Before the machine code gets transformed into instructions, and the CPU understands what the programmer wants, it first needs to go through two important stages that we are interested in: fetch and decode.

During the fetch stage, the CPU simply loads a fixed-size chunk of bytes from the main memory, which contains the binary encodings of some number of instructions. This block size is typically 32 bytes on x86, although it may vary on different machines. An important nuance is that this block has to be aligned: the address of the chunk must be multiple of its size (32B, in our case).

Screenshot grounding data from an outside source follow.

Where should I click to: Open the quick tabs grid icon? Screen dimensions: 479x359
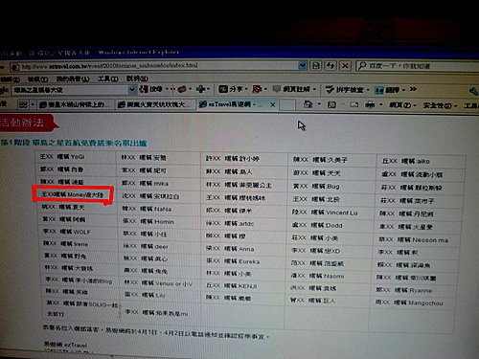point(23,104)
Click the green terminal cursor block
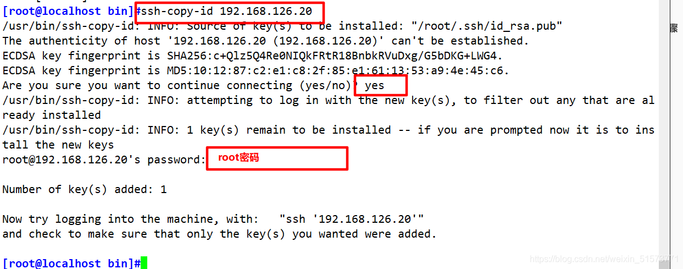This screenshot has width=683, height=269. click(x=144, y=263)

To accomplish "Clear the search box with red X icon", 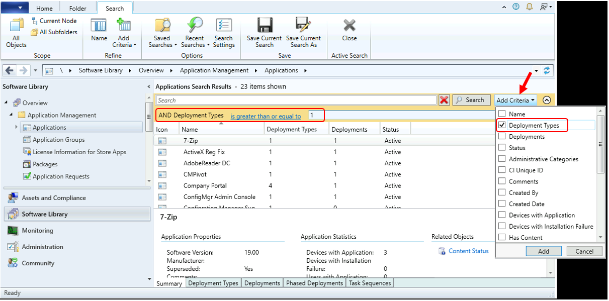I will (x=445, y=99).
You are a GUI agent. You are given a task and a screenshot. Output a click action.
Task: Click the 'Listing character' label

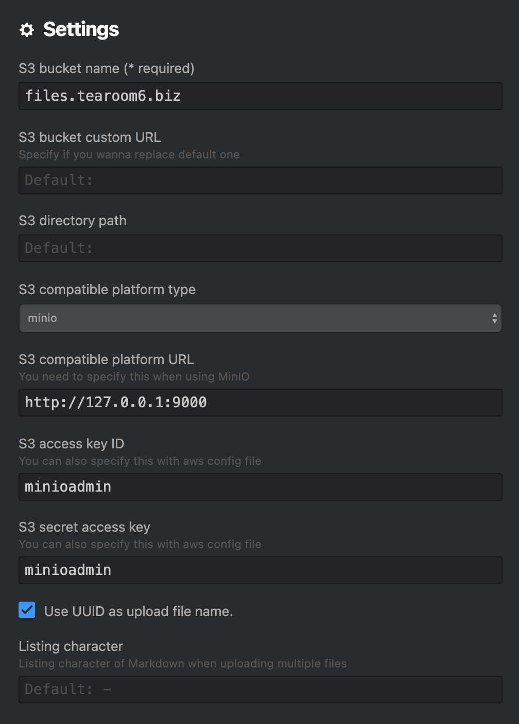pos(71,646)
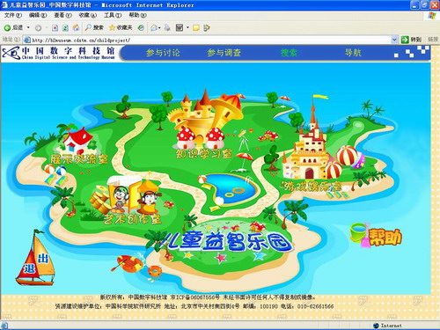This screenshot has height=330, width=440.
Task: Click the IE Back arrow icon
Action: (x=7, y=28)
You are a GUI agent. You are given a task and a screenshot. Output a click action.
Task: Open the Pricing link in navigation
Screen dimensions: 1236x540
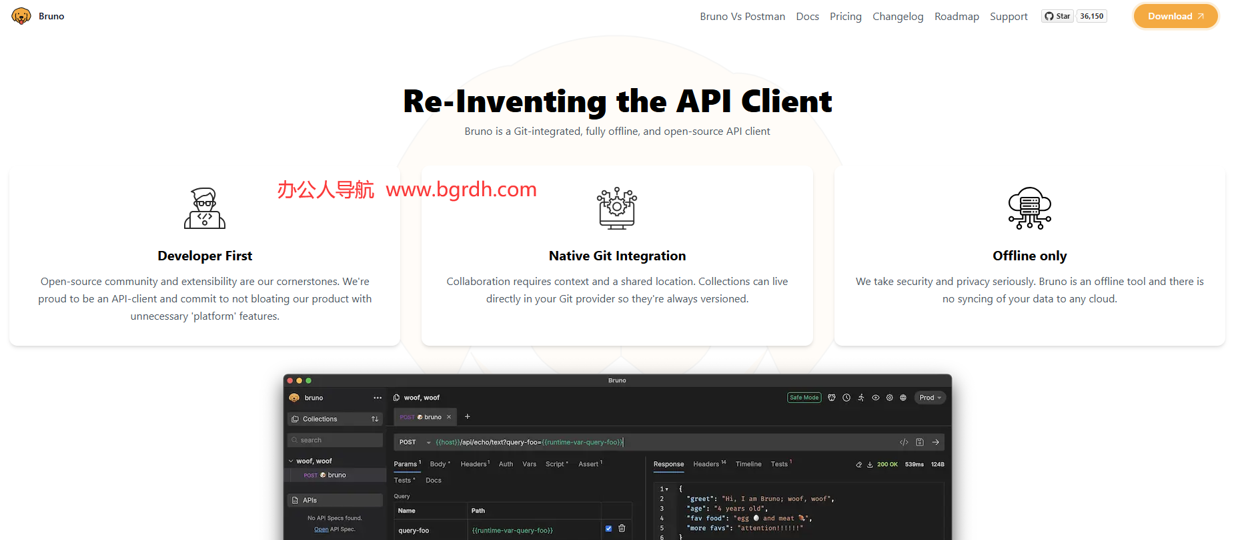(x=845, y=16)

Next comes the decode stage: the CPU looks at this chunk of bytes, discards everything that comes before the instruction pointer, and splits the rest of them into instructions. Machine instructions are encoded using a variable number of bytes: something simple and very common like inc rax takes one byte, while some obscure instruction with encoded constants and behavior-modifying prefixes may take up to 15. So, from a 32-byte block, a variable number of instructions may be decoded, but no more than a certain machine-dependent limit called the decode width. On my CPU (a Zen 2), the decode width is 4, which means that on each cycle, up to 4 instructions can be decoded and passed to the next stage.

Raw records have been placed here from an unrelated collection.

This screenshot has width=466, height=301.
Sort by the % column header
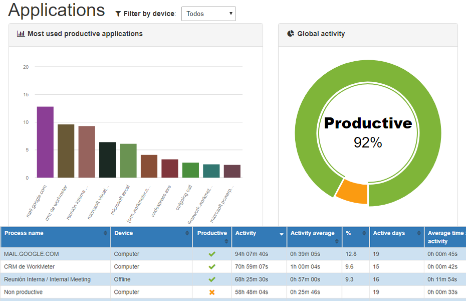349,233
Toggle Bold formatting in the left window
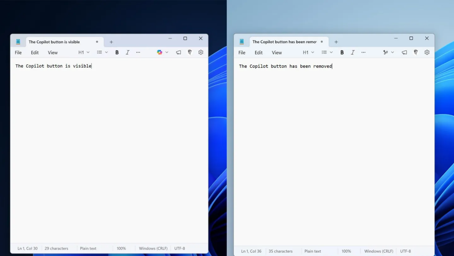 click(x=117, y=52)
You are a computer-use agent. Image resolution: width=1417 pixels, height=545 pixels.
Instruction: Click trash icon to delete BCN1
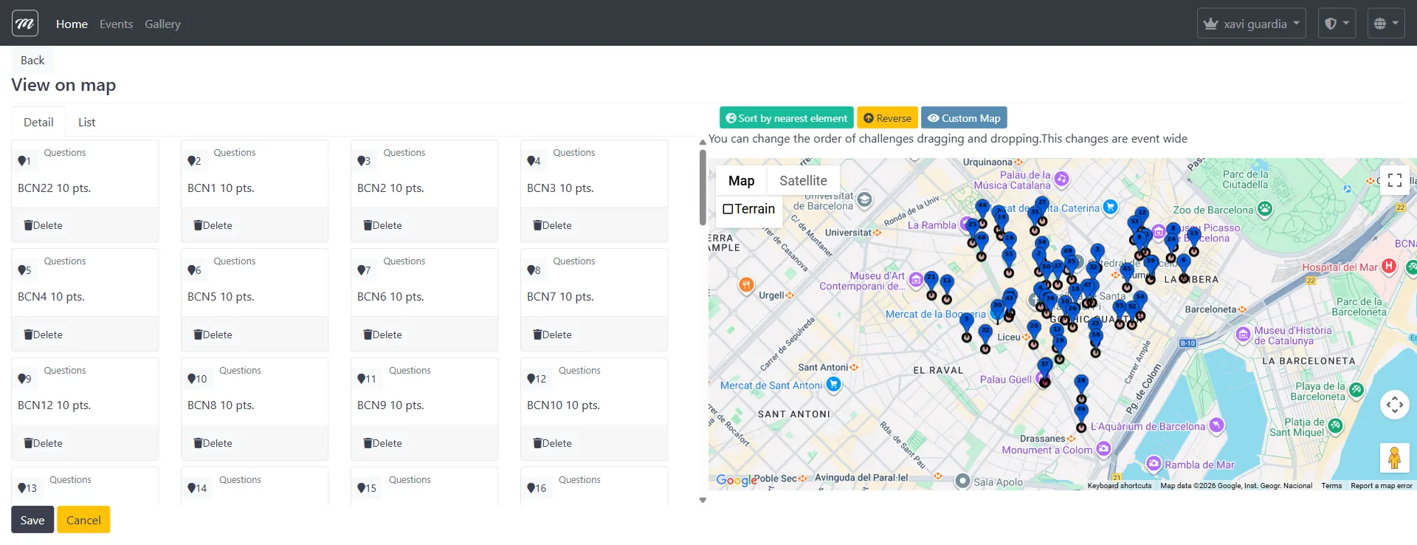pos(198,225)
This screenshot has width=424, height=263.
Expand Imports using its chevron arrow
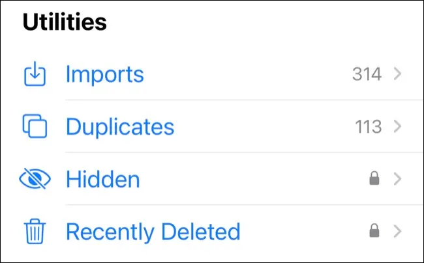(x=397, y=74)

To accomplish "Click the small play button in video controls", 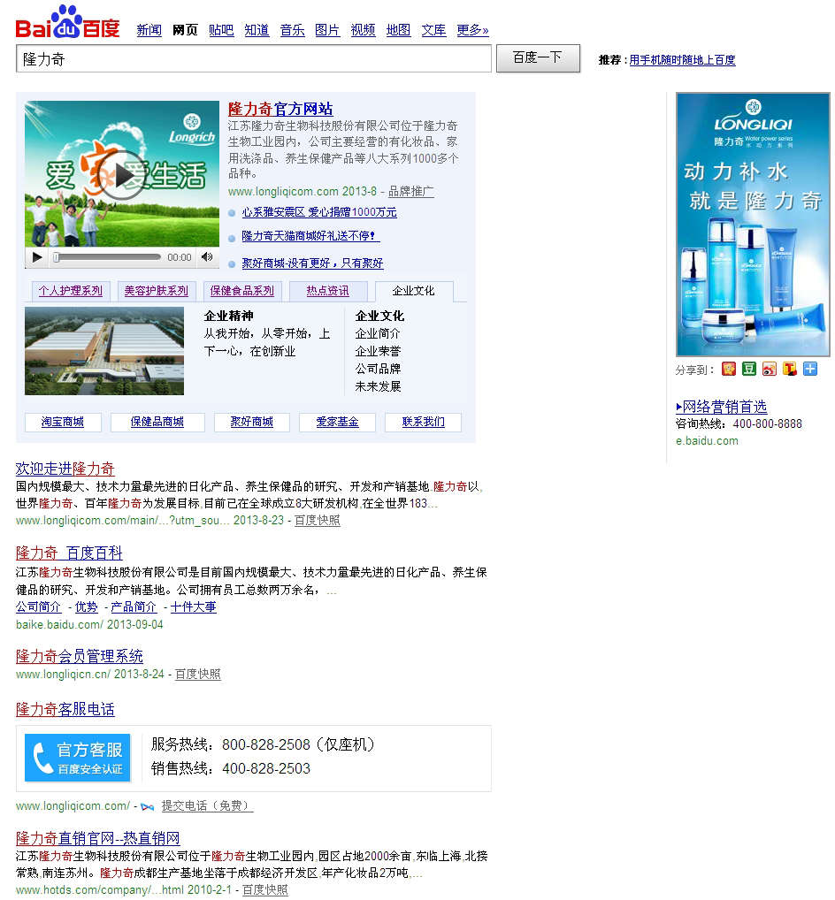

The stages work in a pipelined fashion: if the CPU can tell (or predict) which instruction block it needs next, then the fetch stage doesn’t wait for the last instruction in the current block to be decoded and loads the next one right away.

#Code Alignment

Other things being equal, compilers typically prefer instructions with shorter machine code, because this way more instructions can fit in a single 32B fetch block, and also because it reduces the size of the binary. But sometimes the reverse is prefereable, due to the fact that the fetched instructions’ blocks must be aligned.

Imagine that you need to execute an instruction sequence that starts on the last byte of a 32B-aligned block. You may be able to execute the first instruction without additional delay, but for the subsequent ones, you have to wait for one additional cycle to do another instruction fetch. If the code block was aligned on a 32B boundary, then up to 4 instructions could be decoded and then executed concurrently (unless they are extra long or interdependent).

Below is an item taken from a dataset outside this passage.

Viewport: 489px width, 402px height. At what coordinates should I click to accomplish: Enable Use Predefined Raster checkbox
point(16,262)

Having this in mind, compilers often do a seemingly harmful optimization: they sometimes prefer instructions with longer machine codes, and even insert dummy instructions that do nothing¹ in order to get key jump locations aligned on a suitable power-of-two boundary.

In GCC, you can use -falign-labels=n flag to specify a particular alignment policy, replacing -labels with -function, -loops, or -jumps if you want to be more selective. On -O2 and -O3 levels of optimization, it is enabled by default — without setting a particular alignment, in which case it uses a (usually reasonable) machine-dependent default value.

#Instruction Cache

The instructions are stored and fetched using largely the same memory system as for the data, except maybe the lower layers of cache are replaced with a separate instruction cache (because you wouldn’t want a random data read to kick out the code that processes it).

The instruction cache is crucial in situations when you either:

don’t know what instructions you are going to execute next, and need to fetch the next block with low latency,
or are executing a long sequence of verbose-but-quick-to-process instructions, and need high bandwidth.

The memory system can therefore become the bottleneck for programs with large machine code. This consideration limits the applicability of the optimization techniques we’ve previously discussed:

Inlining functions is not always optimal, because it reduces code sharing and increases the binary size, requiring more instruction cache.
Unrolling loops is only beneficial up to some extent, even if the number of iterations is known during compile time: at some point, the CPU would have to fetch both instructions and data from the main memory, in which case it will likely be bottlenecked by the memory bandwidth.
Huge code alignments increase the binary size, again requiring more instruction cache. Spending one more cycle on fetch is a minor penalty compared to missing the cache and waiting for the instructions to be fetched from the main memory.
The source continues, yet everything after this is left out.